We in Ireland are, however insignificant, a part of it. In the EU Council of Ministers for the enlarged union envisaged of 28 states, there will be 363 votes, of which Ireland will have a total of 6 votes (1.7%).


The new treaty

The Nice Treaty, as envisaged, will cover Enlargement; Extended majority voting (reducing the national vetoes); a `corpus juris', with an EU police body to enforce it; and the militarisation of the EU through agreement to the Rapid Reaction Force (RRF).

Commentators also see the seeds of a further treaty, which will establish, possibly even by majority voting, an EU constitution, superior in law to national constitutions. Furthermore, some expect the creation of a European Court of Justice (ECJ), superior to the Strasbourg Court of Human Rights, which would place ultimate control within the EU over all human rights for its projected 300 million inhabitants.


Enlargement

Enlargement is designed to bring Southern and Eastern European states into the fold, whilst maintaining the power of the central block, the inner core group, over the smaller states. Commentators doubt that this queue of applicants, many of which are ex-Comecon states, will gain access for some years yet, but meanwhile these newly-fledged `national democracies' will aim to incorporate the EU's 20,000 laws into their domestic law and straightjacket their economies to conform to EU entry conditions. It is political and economic domination, without any corresponding obligations by the EU core group.
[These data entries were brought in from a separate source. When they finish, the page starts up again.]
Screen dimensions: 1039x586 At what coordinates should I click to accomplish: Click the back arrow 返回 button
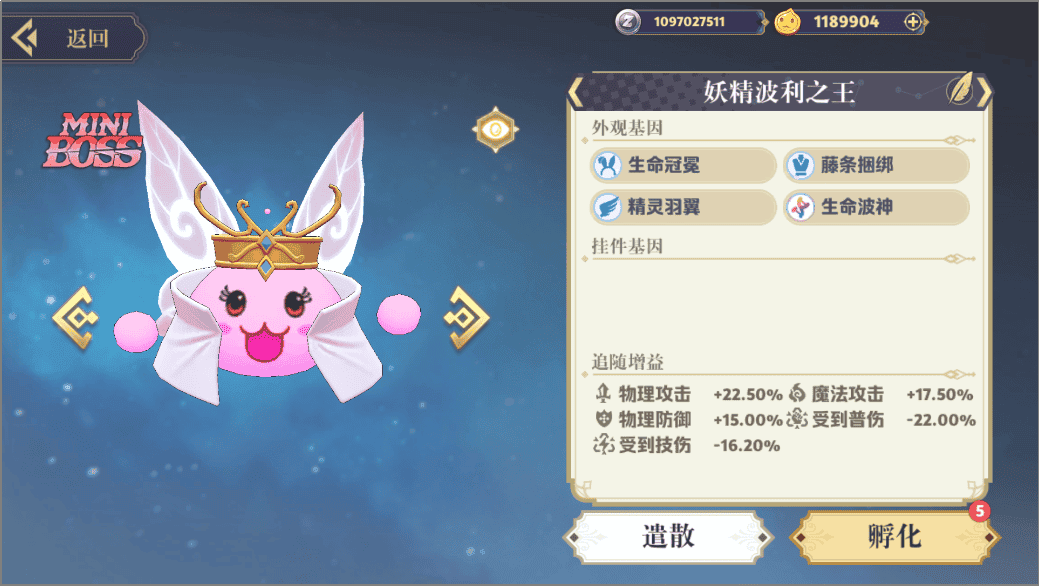coord(72,38)
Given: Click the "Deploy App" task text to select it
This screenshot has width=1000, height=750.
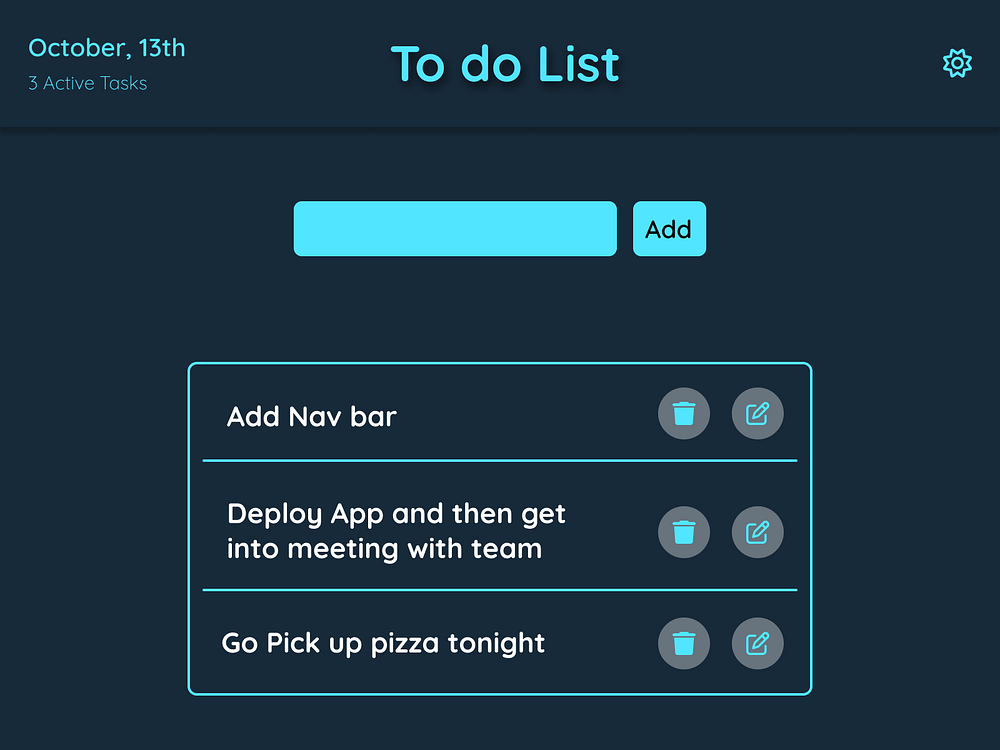Looking at the screenshot, I should (x=397, y=531).
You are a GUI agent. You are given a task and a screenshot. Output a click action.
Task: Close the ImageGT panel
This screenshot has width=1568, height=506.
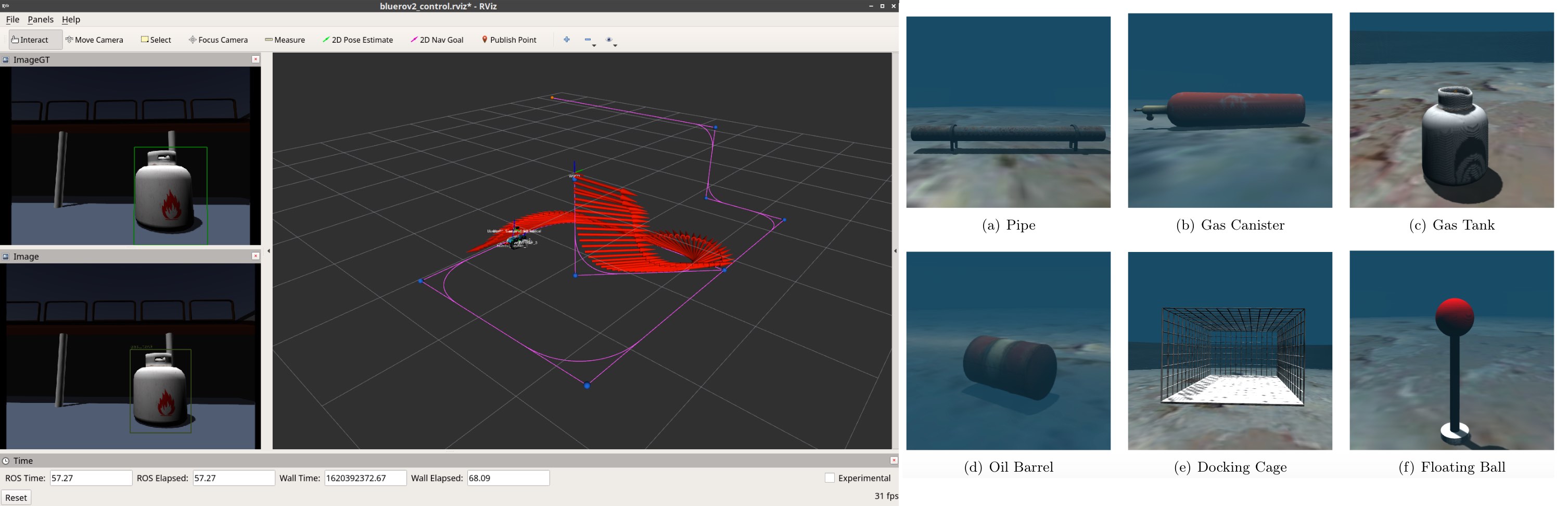click(x=256, y=60)
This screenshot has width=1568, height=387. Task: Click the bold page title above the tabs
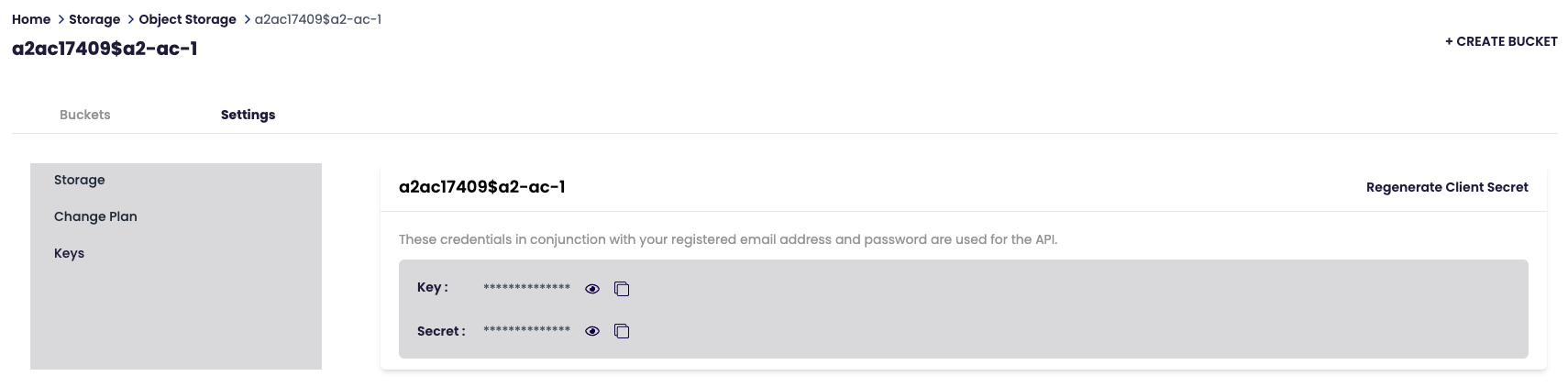click(x=105, y=49)
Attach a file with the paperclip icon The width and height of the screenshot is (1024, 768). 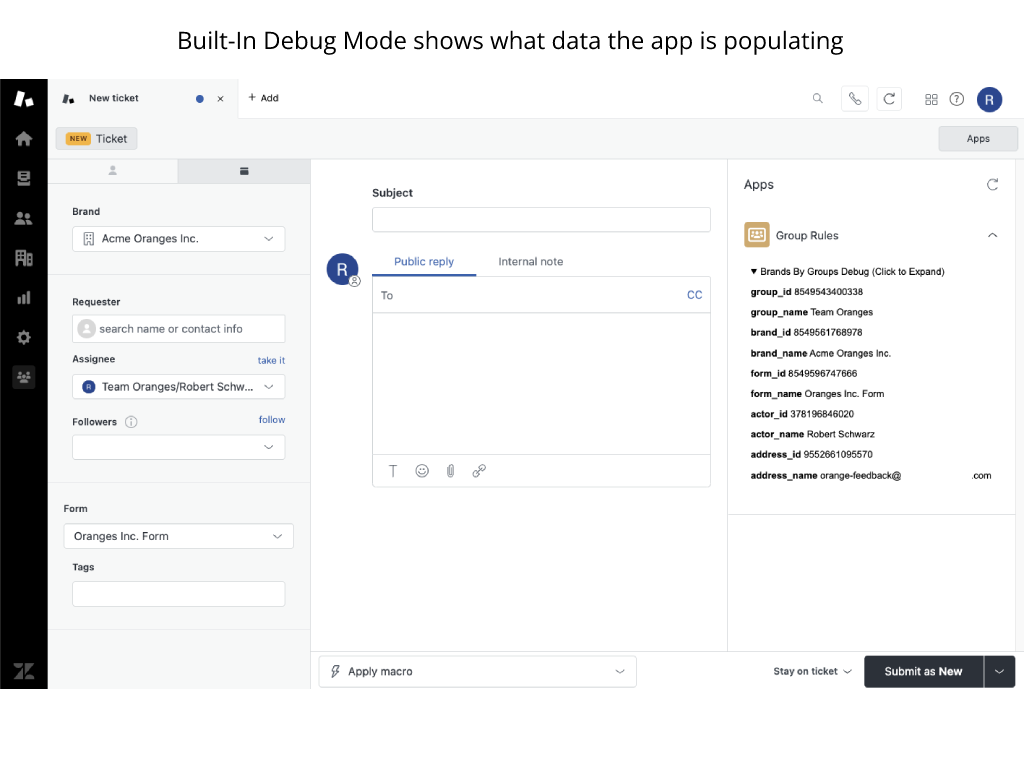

There is much debate in the media about whether the Dublin government will keep its single commissioner. It's a matter of little relevance to anyone except redundant national politicians in search of a well paid job, or those who like to dispense patronage. It is the Council of Ministers that makes EU laws, (not the parliament or the commissioners). Here, with our 6 out of 363 votes, 106 votes constitutes a blocking minority.


Reducing the power of veto

The current French Presidency has proposed 43 policy areas where majority voting should replace the unanimity rule. These areas include legislation on Value Added Tax, excise duties, capital taxation and environmental taxes, and even unemployment benefit. It is, of course, the inevitable corollary of the Single Market and common currency that fiscal (taxation and expenditure) policy should be decided centrally by the EU state, over the heads of national governments. It's just another small step which flouts a most basic tenet of democracy, ``No taxation without representation''.

It is also expected that the Nice Treaty may clear a path for the adoption of a `corpus juris', which means an EU supra-national criminal and civil law, to be enforced by the EU police body, Europol. There is already talk of Garda Commissioner Byrne taking up a job here on his forthcoming retirement. The harmonisation of national legal procedures might well lead to the end of jury trials, the introduction of preventative detention, inquisitorial judges.


What did we sell?

thony Coughlan of the National Platform, an organisation which has consistently explained and campaigned against Ireland's participation in the developing EU superstate, warns that ``proposals for majority voting in the justice, criminal and legal area raise profound issues of civil liberties that should concern every citizen''.

d then, after all this, there is the militarisation of Europe and beyond, and the assumed `right' to peace-make, through war, across the globe in defence of the economic and political interests of the core EU states.

All these momentous changes will take place in Nice, or perhaps in Helsinki, if ministers cannot agree this week. But take place they surely will, without so much as a by your leave addressed to the Irish people. The (EU) money was fine, but what did it buy? We'll be finding out fairly soon.